WASHINGTON – Last year’s U.S. Supreme Court ruling throwing out the mammoth class action sexual pay discrimination lawsuit against the monster retailer Walmart has prompted civil rights groups and sympathetic lawmakers to draft legislation creating an alternative route for workers to get justice in such cases.
The measure, by Rep. Rosa DeLauro, D-Conn. a veteran campaigner for workers’ rights and women’s’ rights, and Sen. Al Franken, D-Minn., along with 20 other senators and 20 other representatives, leaves the High Court’s Walmart ruling in place, but sets up a way around it, says Jane Dolkart, the law professor who worked with them and the Lawyers Committee for Civil Rights Under Law to craft it.
And the new proposal also lowers the high bar the court’s five-man majority set for workers seeking to get damages once pay discrimination is proven, Dolkart told Press Associates Union News Service. The justices said even if a class-action suit wins, the workers would then have to sue one by one for damages. The proposal would permit lower courts to calculate lump sum damages in discrimination cases, and then split them up.
The key barrier the court erected is that, in so many words, it made Walmart – and other companies – too big to sue as a class, forcing workers who suffer pay and promotions discrimination to bring cases individually. Last year’s Walmart ruling also affected class action cases against Costco and Lockheed Martin, among others.
“Forcing workers to sue one by one effectively shields corporate America from having to pay out any money,” Dolkart says. “And money” – potential damages of millions – “is the incentive for corporations to do the right thing in the first place.”
But with the court having tossed class actions, “We set up an alternative, called a ‘group action.’ In place of the ‘commonality of interest,’ that class action suits require” for all class members involved – and that the majority said wasn’t there in the decade-long Walmart case – “you can challenge any employment practice that affects a substantial number of persons within a group” of workers.
“That includes subjective practices” by local supervisors in employment decisions which impact on a group of workers, she said. Another Walmart practice the High Court majority upheld was its defense that it left hiring, promotion and pay decisions to local supervisors.
Walmart also used its written anti-discrimination policy as a defense. The new bill, the Equal Employment Opportunity Restoration Act, says existence of a written anti-discrimination policy is no defense. The employer wins only if it can prove it enforces its policy “consistently and effectively,” the new measure adds.

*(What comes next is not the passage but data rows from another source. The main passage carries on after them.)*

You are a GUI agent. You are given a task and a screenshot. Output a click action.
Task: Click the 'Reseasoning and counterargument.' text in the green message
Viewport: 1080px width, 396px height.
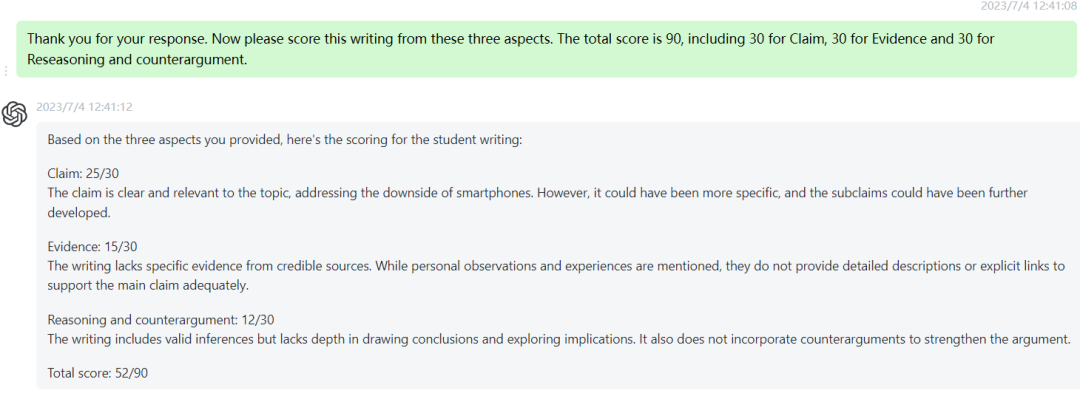[137, 60]
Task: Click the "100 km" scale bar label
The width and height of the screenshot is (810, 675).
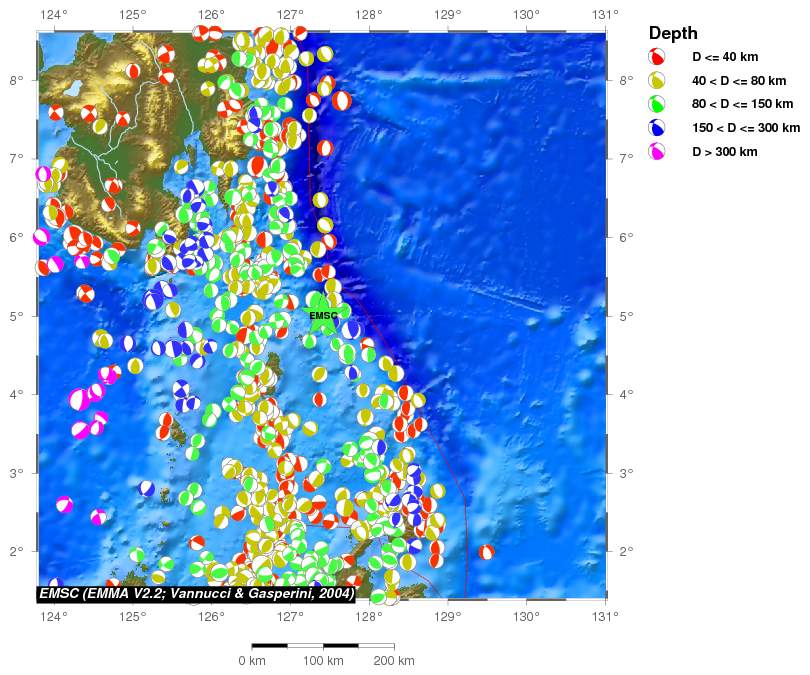Action: click(322, 661)
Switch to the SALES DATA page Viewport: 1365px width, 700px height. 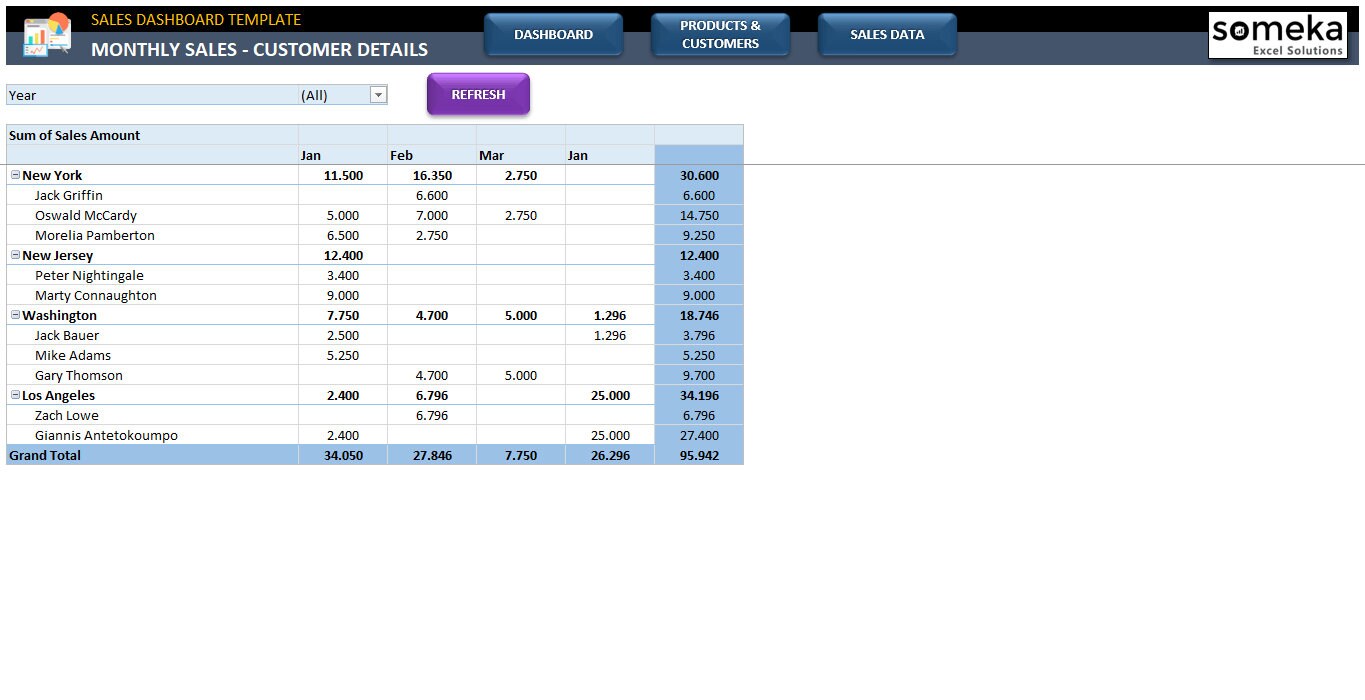click(886, 33)
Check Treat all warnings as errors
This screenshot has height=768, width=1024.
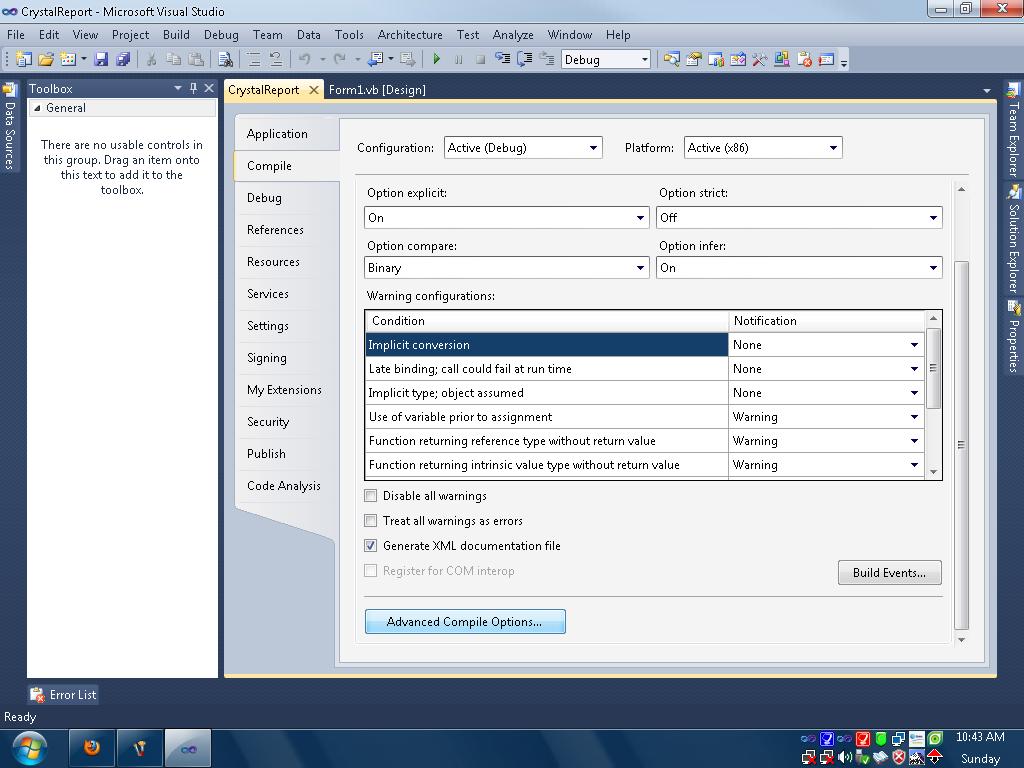371,520
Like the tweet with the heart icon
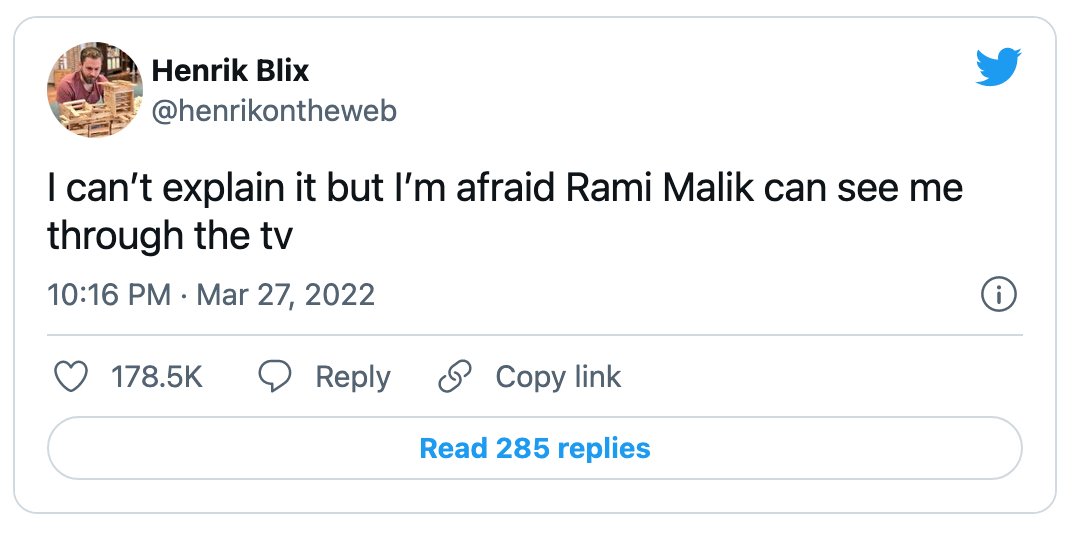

The court’s majority – over the vocal and pointed dissent of Justice Ruth Bader Ginsburg, who questioned what world her colleagues were living in – “set the standard so high” that class action suits for pay discrimination by sex, race or other factors became virtually impossible, Dolkart said. The court majority even threw out the use of such things as statistical sampling to determine whether discrimination occurred.
The new proposal restores that, too.
The DeLauro-Franken bill is not likely to move in this Congress, given its jammed agenda and lack of working time before the November election. But its unveiling sets the stage for hearings and debate down the road. That’s a familiar journey for DeLauro in particular, a wily and veteran nose-cutter who has been toiling for more than a decade to enact other legislation outlawing pay discrimination on the job.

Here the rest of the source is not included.